* _Task objective_: Using the records below, write out the line with "Серия 1 (130, 1349)" and each line after it through the final one, exactly, and only those.

* _Supplied entries_:
• • • •

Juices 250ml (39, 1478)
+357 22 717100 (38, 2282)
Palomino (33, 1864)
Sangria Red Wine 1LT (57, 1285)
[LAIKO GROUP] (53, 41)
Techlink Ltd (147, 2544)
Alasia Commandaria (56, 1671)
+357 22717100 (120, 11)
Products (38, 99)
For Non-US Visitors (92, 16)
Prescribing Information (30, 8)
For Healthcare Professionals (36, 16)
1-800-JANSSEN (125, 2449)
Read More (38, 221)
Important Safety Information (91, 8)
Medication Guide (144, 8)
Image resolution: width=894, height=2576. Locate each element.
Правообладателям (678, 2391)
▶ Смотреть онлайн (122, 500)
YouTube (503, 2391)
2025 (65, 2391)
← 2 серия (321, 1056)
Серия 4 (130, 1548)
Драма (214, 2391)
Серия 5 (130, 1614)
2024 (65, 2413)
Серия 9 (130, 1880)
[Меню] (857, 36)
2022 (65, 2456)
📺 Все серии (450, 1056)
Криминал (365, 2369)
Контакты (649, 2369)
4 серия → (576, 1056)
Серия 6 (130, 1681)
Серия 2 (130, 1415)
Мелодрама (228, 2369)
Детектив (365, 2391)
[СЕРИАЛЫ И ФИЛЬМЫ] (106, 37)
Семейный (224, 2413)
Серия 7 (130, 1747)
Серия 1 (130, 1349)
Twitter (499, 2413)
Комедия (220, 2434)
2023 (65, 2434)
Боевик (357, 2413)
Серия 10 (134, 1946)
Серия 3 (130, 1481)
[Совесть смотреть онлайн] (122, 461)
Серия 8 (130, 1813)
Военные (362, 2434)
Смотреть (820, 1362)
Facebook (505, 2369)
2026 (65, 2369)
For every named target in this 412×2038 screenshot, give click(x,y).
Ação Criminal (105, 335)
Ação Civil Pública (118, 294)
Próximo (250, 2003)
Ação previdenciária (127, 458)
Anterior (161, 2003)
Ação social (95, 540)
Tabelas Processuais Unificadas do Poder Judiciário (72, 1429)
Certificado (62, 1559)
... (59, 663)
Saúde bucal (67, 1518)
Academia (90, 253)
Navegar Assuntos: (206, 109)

• • • •

* _Solution for this exercise_:
Серия 1 (130, 1349)
Twitter (499, 2413)
Комедия (220, 2434)
2023 (65, 2434)
Боевик (357, 2413)
Серия 10 (134, 1946)
Серия 3 (130, 1481)
[Совесть смотреть онлайн] (122, 461)
Серия 8 (130, 1813)
Военные (362, 2434)
Смотреть (820, 1362)
Facebook (505, 2369)
2026 (65, 2369)
For every named target in this 412×2038 screenshot, give click(x,y).
Ação Criminal (105, 335)
Ação Civil Pública (118, 294)
Próximo (250, 2003)
Ação previdenciária (127, 458)
Anterior (161, 2003)
Ação social (95, 540)
Tabelas Processuais Unificadas do Poder Judiciário (72, 1429)
Certificado (62, 1559)
... (59, 663)
Saúde bucal (67, 1518)
Academia (90, 253)
Navegar Assuntos: (206, 109)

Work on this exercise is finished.